##### Excerpted data

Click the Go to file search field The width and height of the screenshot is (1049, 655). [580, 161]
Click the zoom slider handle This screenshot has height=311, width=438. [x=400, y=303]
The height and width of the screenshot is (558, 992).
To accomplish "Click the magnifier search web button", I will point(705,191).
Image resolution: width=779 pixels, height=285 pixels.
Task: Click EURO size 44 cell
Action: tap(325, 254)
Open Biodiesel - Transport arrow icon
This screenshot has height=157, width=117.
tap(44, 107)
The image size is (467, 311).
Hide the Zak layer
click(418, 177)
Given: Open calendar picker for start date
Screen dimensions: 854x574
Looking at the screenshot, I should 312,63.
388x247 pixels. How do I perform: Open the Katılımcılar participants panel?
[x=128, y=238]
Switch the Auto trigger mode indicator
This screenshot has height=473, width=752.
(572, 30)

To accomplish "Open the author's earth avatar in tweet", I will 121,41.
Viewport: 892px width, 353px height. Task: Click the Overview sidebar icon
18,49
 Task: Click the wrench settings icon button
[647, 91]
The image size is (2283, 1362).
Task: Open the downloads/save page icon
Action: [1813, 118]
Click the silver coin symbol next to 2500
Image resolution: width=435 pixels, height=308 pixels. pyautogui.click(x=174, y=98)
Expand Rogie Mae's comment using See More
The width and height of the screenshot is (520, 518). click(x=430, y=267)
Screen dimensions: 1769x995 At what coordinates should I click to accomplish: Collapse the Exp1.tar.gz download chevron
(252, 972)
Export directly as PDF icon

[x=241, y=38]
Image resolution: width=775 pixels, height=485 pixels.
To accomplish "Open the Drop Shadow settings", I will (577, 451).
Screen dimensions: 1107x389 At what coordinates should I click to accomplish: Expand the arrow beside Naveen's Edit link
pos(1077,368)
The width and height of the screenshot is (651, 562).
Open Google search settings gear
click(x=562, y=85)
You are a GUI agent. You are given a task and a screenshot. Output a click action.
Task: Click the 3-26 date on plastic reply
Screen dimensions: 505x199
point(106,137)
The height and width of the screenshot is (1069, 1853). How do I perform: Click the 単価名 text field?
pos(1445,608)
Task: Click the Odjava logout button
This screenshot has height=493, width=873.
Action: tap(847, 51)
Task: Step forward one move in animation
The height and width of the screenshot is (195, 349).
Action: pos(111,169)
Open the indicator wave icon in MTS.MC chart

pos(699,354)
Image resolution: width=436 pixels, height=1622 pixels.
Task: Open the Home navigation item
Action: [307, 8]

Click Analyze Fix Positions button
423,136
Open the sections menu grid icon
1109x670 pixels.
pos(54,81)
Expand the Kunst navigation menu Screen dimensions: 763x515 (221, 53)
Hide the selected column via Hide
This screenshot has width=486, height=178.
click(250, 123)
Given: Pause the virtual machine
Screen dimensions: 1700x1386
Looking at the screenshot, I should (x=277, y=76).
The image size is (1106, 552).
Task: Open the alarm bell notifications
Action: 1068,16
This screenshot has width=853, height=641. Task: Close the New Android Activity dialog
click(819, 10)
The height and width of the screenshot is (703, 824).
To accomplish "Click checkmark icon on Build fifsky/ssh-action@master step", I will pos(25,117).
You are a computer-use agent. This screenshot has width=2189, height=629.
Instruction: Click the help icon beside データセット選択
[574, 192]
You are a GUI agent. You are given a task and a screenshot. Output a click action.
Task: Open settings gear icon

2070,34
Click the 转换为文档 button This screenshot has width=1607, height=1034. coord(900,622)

##########

Exercise task:
Lay out the records from the line with "Click the silver coin symbol next to 2500" to the line with "The width and height of the screenshot is (520, 518)." as a Markdown table with the columns Row and Line, omitting any blank lines.

Reply to the task:
| Row | Line |
|---|---|
| 1 | Click the silver coin symbol next to 2500 |
| 2 | Image resolution: width=435 pixels, height=308 pixels. pyautogui.click(x=174, y=98) |
| 3 | Expand Rogie Mae's comment using See More |
| 4 | The width and height of the screenshot is (520, 518). click(x=430, y=267) |